--- Excerto citado ---
........

# Mini Estação Meteorológica



## TigPT (31 Dez 2009 às 16:17)

Boas,

Descobri este fórum à dias quando navegava pela web à procura de medidores de densidade de líquidos para um colega meu que pretende aplicar num projecto mas o que interessa é que dei uma espreitadela aqui e ali e despertou-me o bichinho para começar a fazer a minha mini estação meteorológica que estava idealizada à tanto tempo.

Objectivo:
Aprender um pouco sobre meteorologia e consolidar conhecimentos de electrónica e programação. Construir uma mini estação meteorológica expansível que vá melhorando ao longo do tempo.

Primeiro passo:
Ler temperatura e de seguida humidade (talvez também calcular o ponto de orvalho)

Recursos:

Arduino
SHT15
Fios
Linhas de código em C++

Foto:


----------



## TigPT (1 Jan 2010 às 20:30)

Depois de algumas horas a analisar o datasheet do SHT15 e a fazer algum código em C++, foi este o resultado que obtive na rua para leituras cruas sem qualquer tipo de médias feitas de 2 em 2 segundos:



> A inicializar...
> Temperatura: 12.89C / 55F. Humidade Relativa: 78.50% Ponto de Orvalho: 9.30C
> Temperatura: 12.91C / 55F. Humidade Relativa: 78.31% Ponto de Orvalho: 9.27C
> Temperatura: 12.93C / 55F. Humidade Relativa: 77.96% Ponto de Orvalho: 9.21C
> ...



Gostaria de saber a vossa opinião e me dissessem se estes dados fazem sentido, já que posso ter cometido alguma falha.

Também se aceitam criticas e sugestões!


----------



## Vince (1 Jan 2010 às 20:45)

Olá

Para saber se tem lógica temos que saber a que horas foram as leituras hehe
Como é que a placa liga ao PC ?


----------



## TigPT (1 Jan 2010 às 20:49)

Vince disse:


> Olá
> 
> Para saber se tem lógica temos que saber a que horas foram as leituras hehe
> Como é que a placa liga ao PC ?



Ok Vince,

As leituras foram feitas por volta das 17horas na zona de Alenquer contudo foram feitas perto de uma janela. Vou meter o sensor na rua e já faço umas leituras novas daqui a uns minutos para os dados serem mais precisos.

........

Registos de localização de palavras e elementos
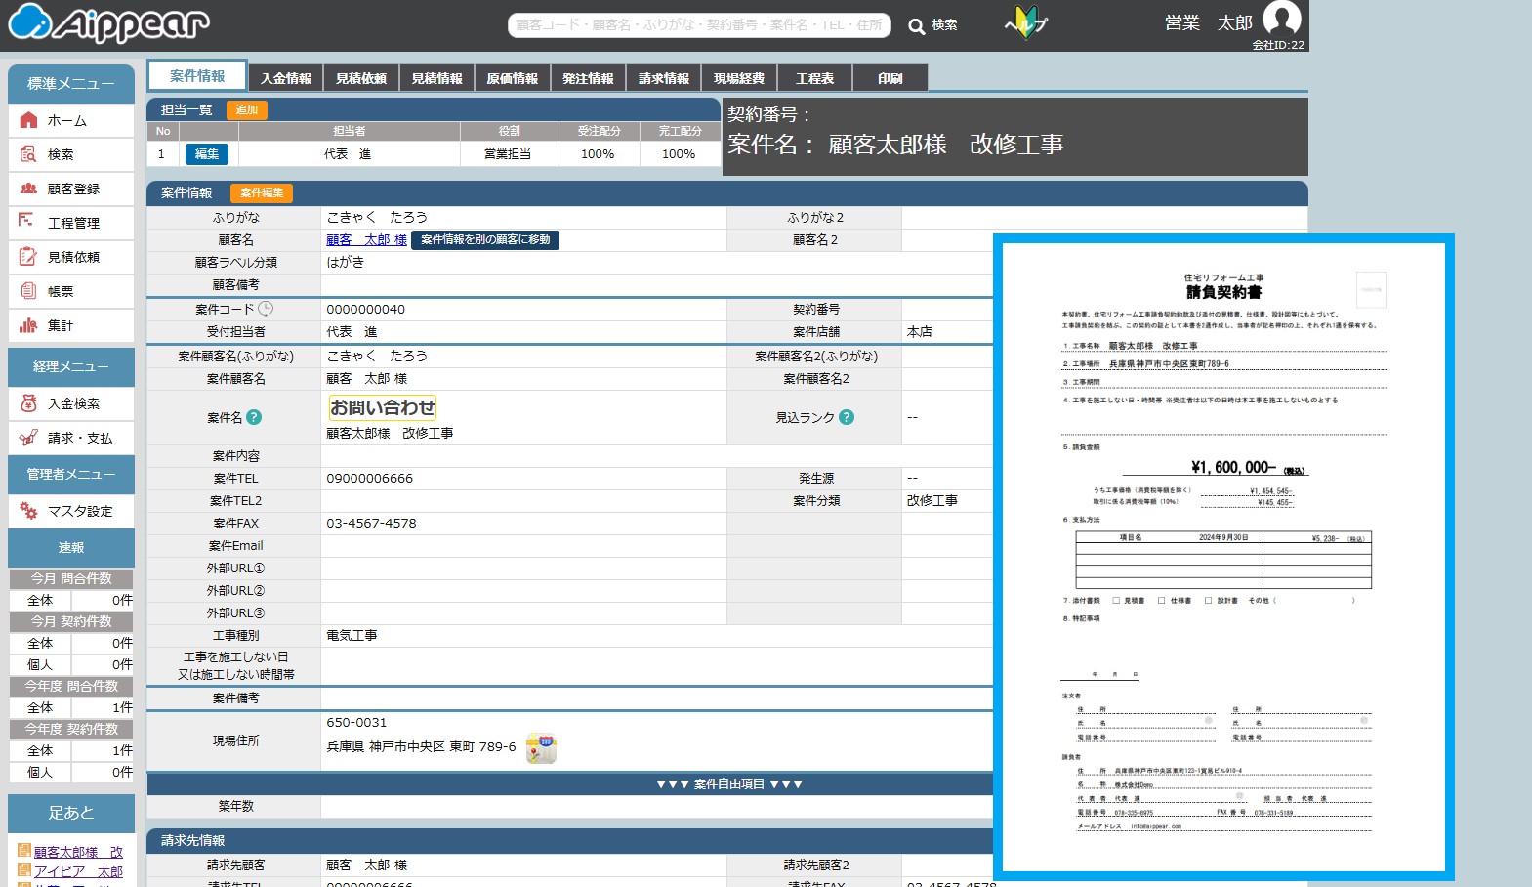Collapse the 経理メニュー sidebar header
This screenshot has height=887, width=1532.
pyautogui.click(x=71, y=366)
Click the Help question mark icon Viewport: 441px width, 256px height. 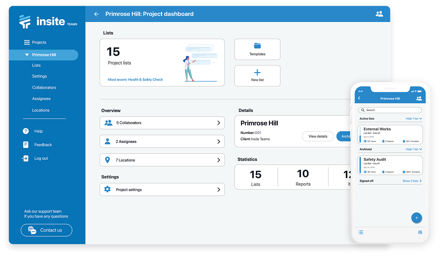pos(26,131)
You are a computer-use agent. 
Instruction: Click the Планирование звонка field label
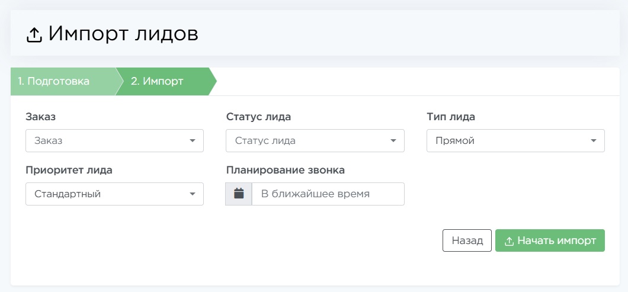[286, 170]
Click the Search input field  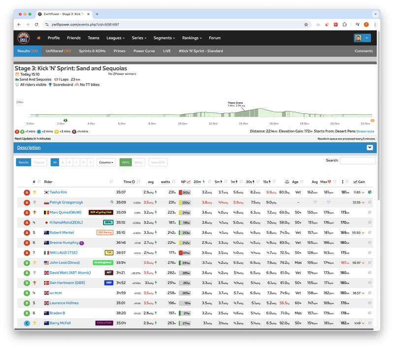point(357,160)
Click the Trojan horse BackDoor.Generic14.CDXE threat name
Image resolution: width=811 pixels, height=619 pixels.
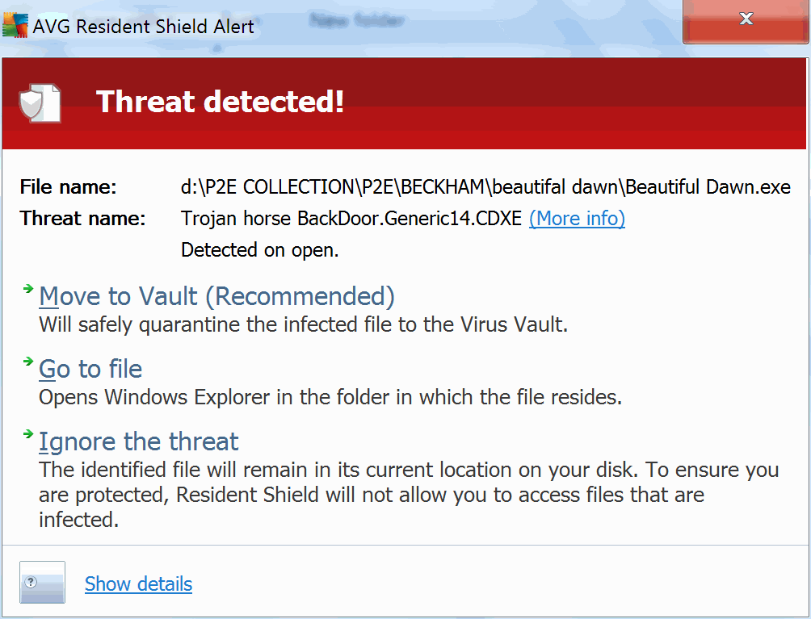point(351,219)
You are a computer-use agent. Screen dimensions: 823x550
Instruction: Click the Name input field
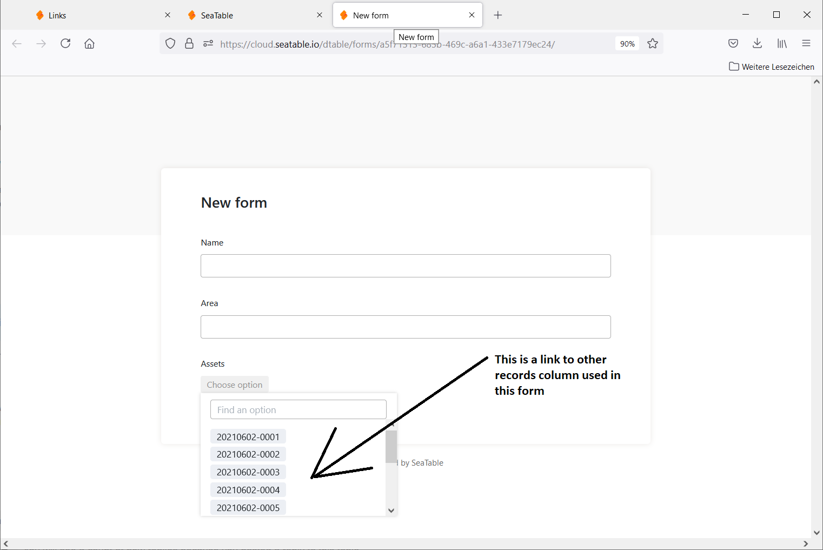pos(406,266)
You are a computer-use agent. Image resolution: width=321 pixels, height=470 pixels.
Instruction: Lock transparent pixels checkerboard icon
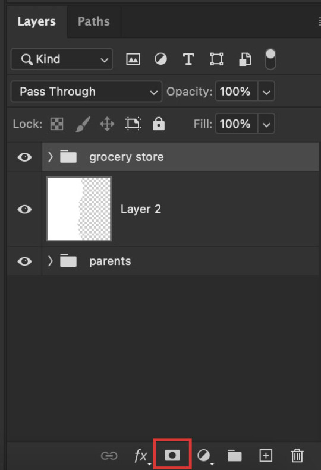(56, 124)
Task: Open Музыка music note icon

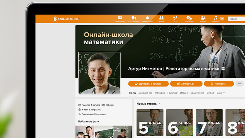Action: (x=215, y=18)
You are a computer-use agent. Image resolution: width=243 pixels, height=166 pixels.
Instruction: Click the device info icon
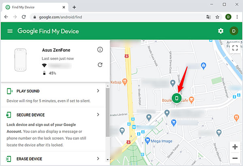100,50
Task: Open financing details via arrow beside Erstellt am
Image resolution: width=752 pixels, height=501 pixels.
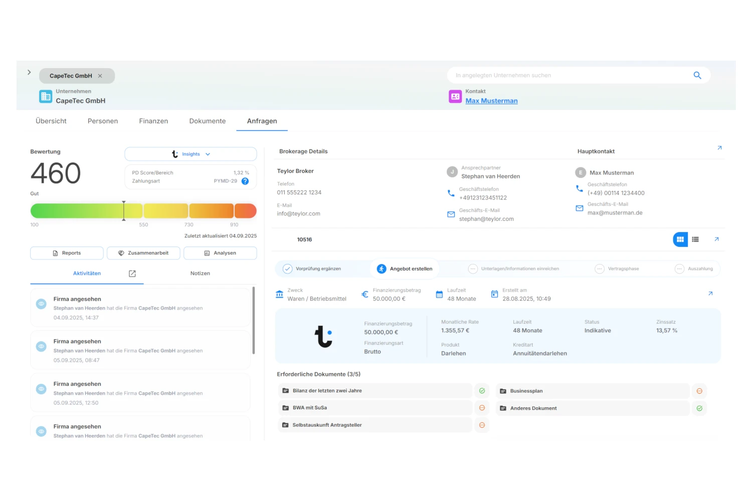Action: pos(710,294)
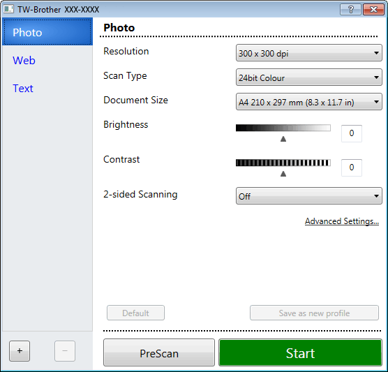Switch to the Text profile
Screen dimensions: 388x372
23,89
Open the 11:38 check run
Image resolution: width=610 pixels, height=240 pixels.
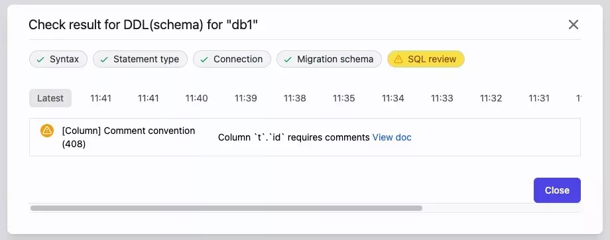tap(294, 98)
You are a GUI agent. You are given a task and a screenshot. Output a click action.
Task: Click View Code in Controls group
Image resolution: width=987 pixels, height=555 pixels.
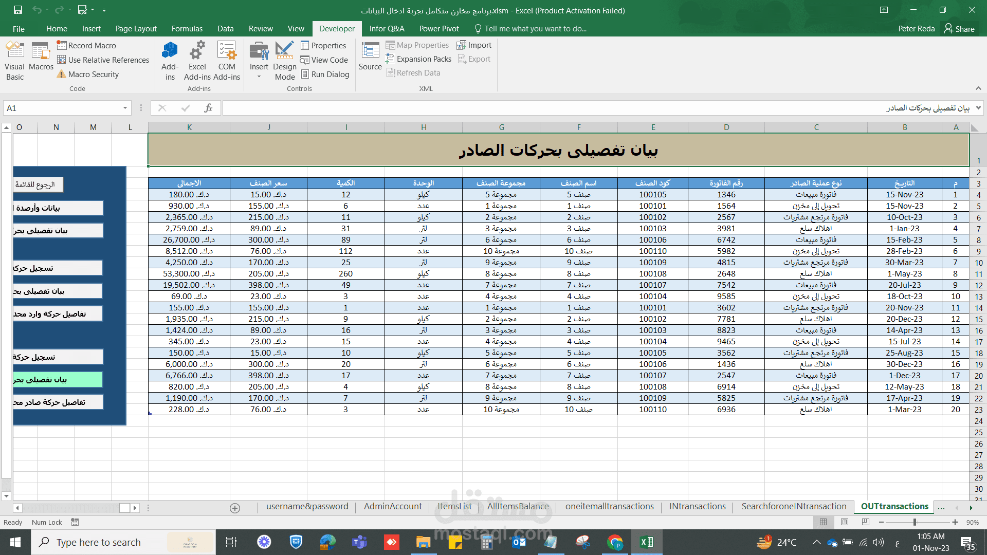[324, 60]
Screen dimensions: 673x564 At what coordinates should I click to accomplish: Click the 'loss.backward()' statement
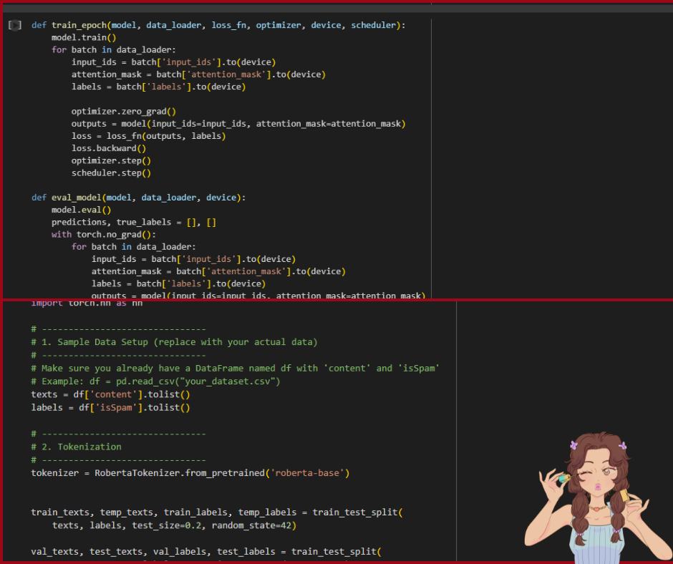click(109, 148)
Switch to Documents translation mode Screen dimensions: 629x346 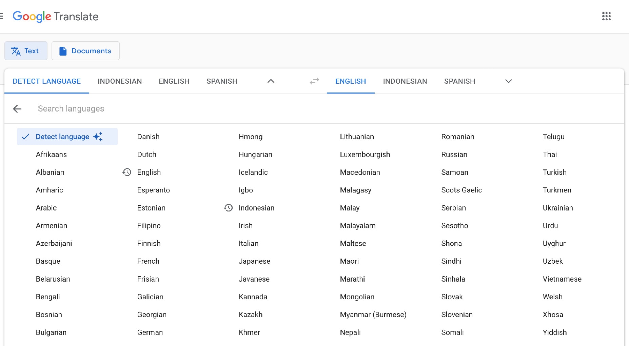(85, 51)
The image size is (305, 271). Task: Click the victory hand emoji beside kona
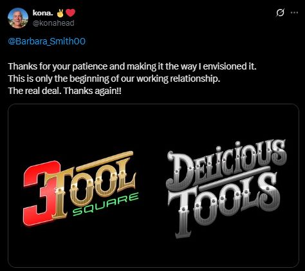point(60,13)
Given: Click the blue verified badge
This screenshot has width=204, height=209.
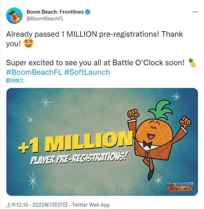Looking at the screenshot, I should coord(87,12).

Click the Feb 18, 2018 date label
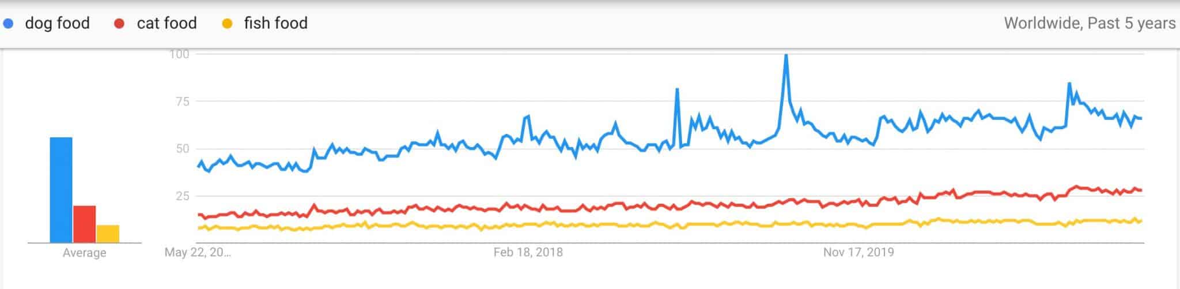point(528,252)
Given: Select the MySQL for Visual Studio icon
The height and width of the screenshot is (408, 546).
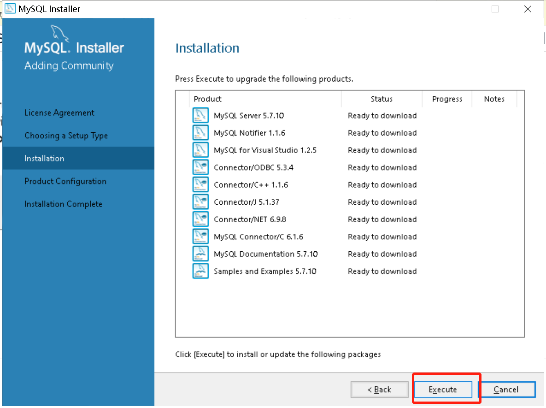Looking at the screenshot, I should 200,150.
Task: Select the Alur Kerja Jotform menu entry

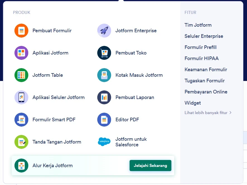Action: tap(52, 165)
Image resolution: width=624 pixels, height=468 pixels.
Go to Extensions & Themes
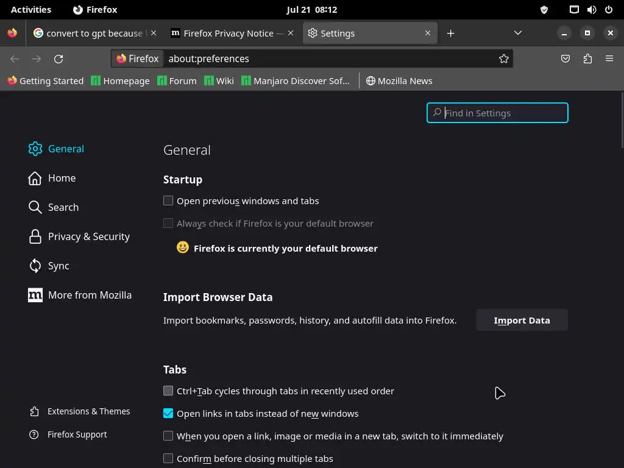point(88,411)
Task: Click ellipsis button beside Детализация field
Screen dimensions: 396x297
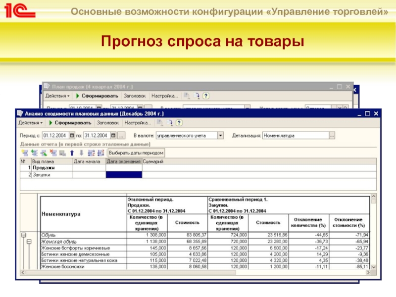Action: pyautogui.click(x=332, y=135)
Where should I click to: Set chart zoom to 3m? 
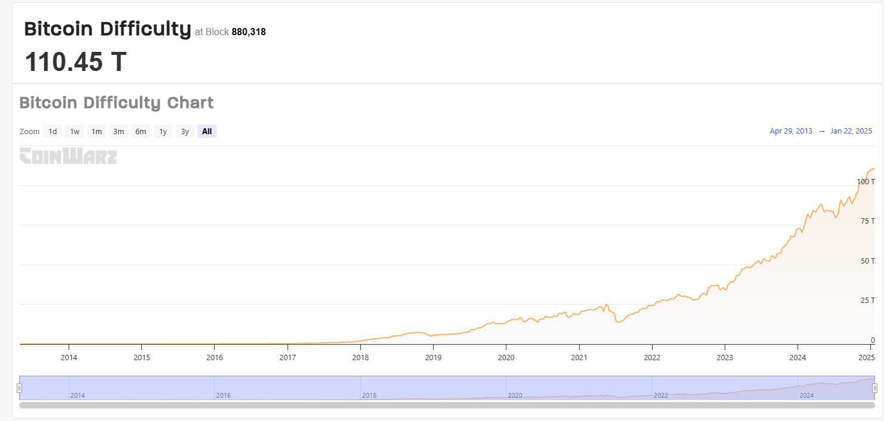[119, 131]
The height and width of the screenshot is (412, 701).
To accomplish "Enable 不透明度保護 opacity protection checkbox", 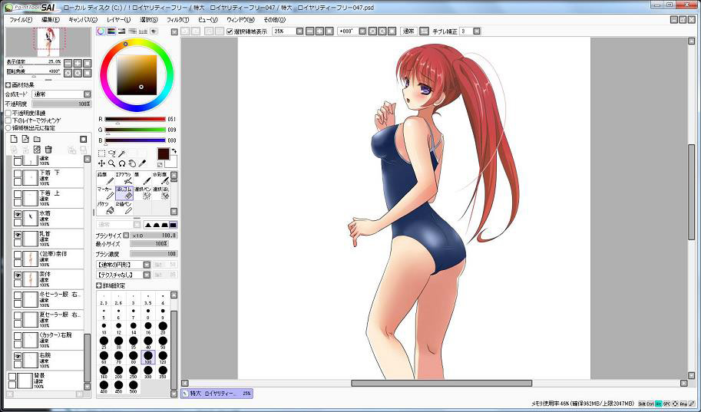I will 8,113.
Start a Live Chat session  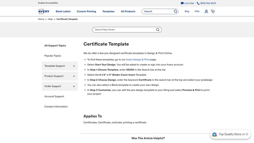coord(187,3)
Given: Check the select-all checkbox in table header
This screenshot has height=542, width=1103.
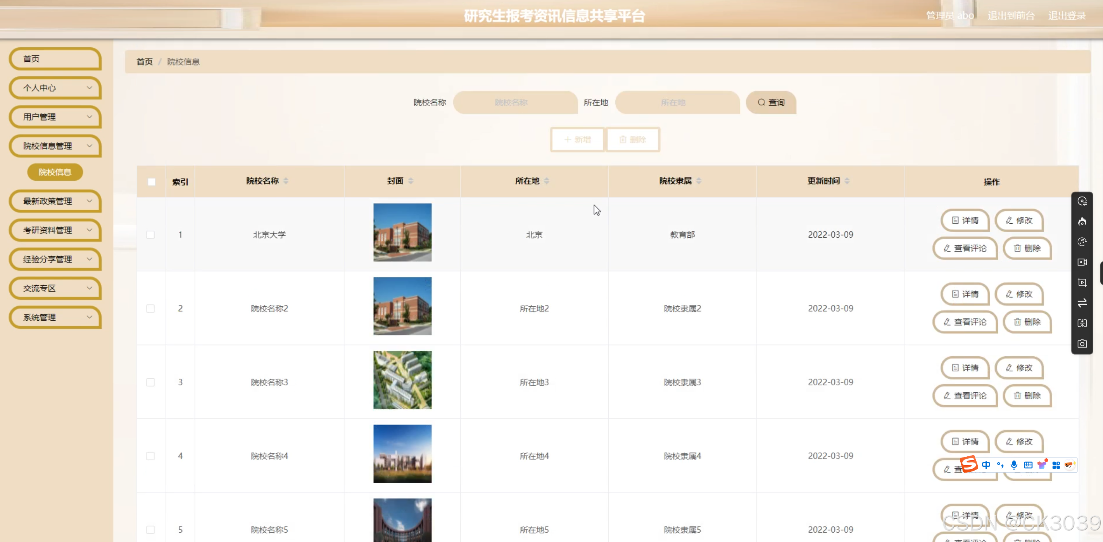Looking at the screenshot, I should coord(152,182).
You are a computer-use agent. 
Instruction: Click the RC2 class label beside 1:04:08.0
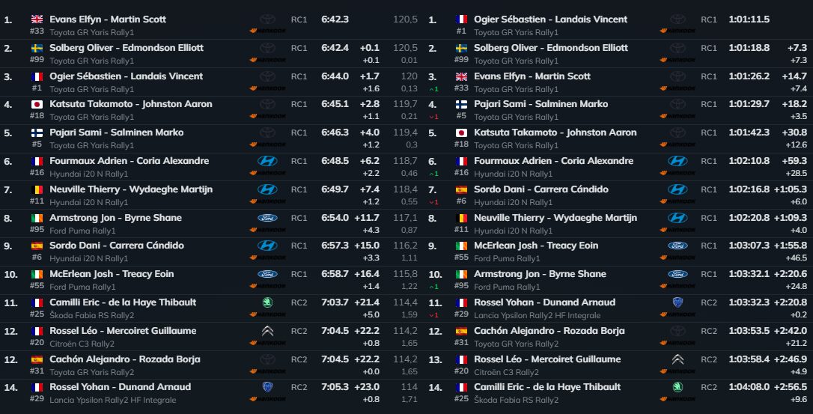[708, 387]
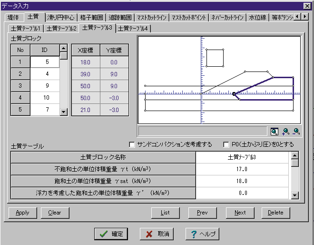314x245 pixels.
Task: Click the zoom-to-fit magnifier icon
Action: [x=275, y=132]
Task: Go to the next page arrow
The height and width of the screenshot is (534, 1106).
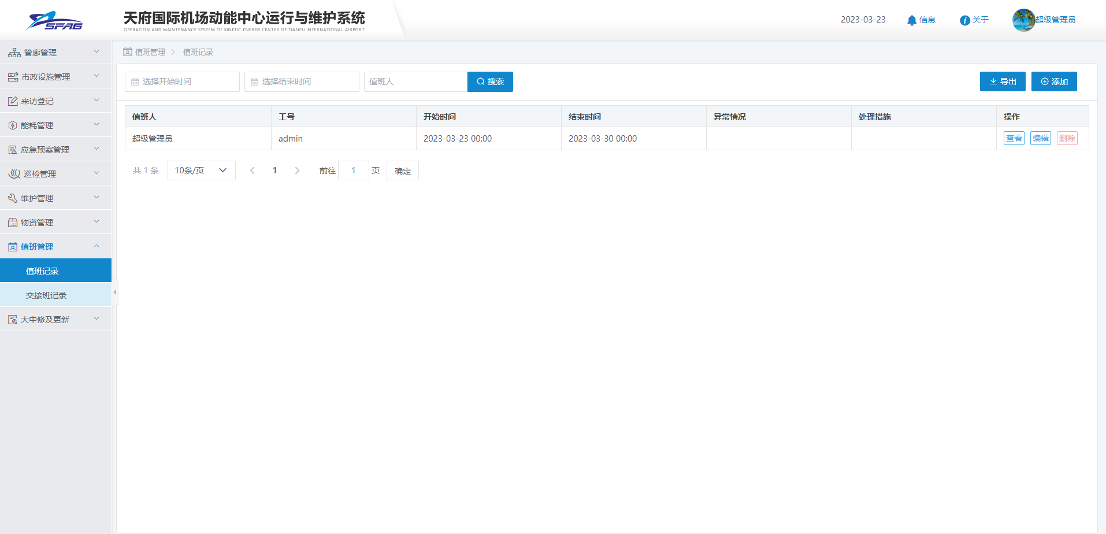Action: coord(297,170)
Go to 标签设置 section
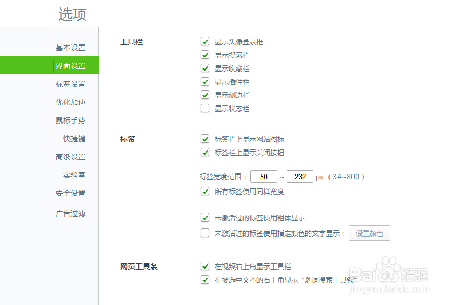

........

--- Instruções ---
[1] Transcreva fielmente, da conversa sobre a mini estação meteorológica, o trecho que vai de "# Mini Estação" até "à tanto tempo.".
[2] Reproduza sem alterações, nas entradas, o trecho que vai da linha que contém "Task: Go to the next page arrow" até ao final das entradas, com ambos os extremos incluídos. Omita as imagens na resposta.

--- Respostas finais ---
[1]
# Mini Estação Meteorológica



## TigPT (31 Dez 2009 às 16:17)

Boas,

Descobri este fórum à dias quando navegava pela web à procura de medidores de densidade de líquidos para um colega meu que pretende aplicar num projecto mas o que interessa é que dei uma espreitadela aqui e ali e despertou-me o bichinho para começar a fazer a minha mini estação meteorológica que estava idealizada à tanto tempo.

[2]
Task: Go to the next page arrow
The height and width of the screenshot is (534, 1106).
Action: coord(297,170)
Go to 标签设置 section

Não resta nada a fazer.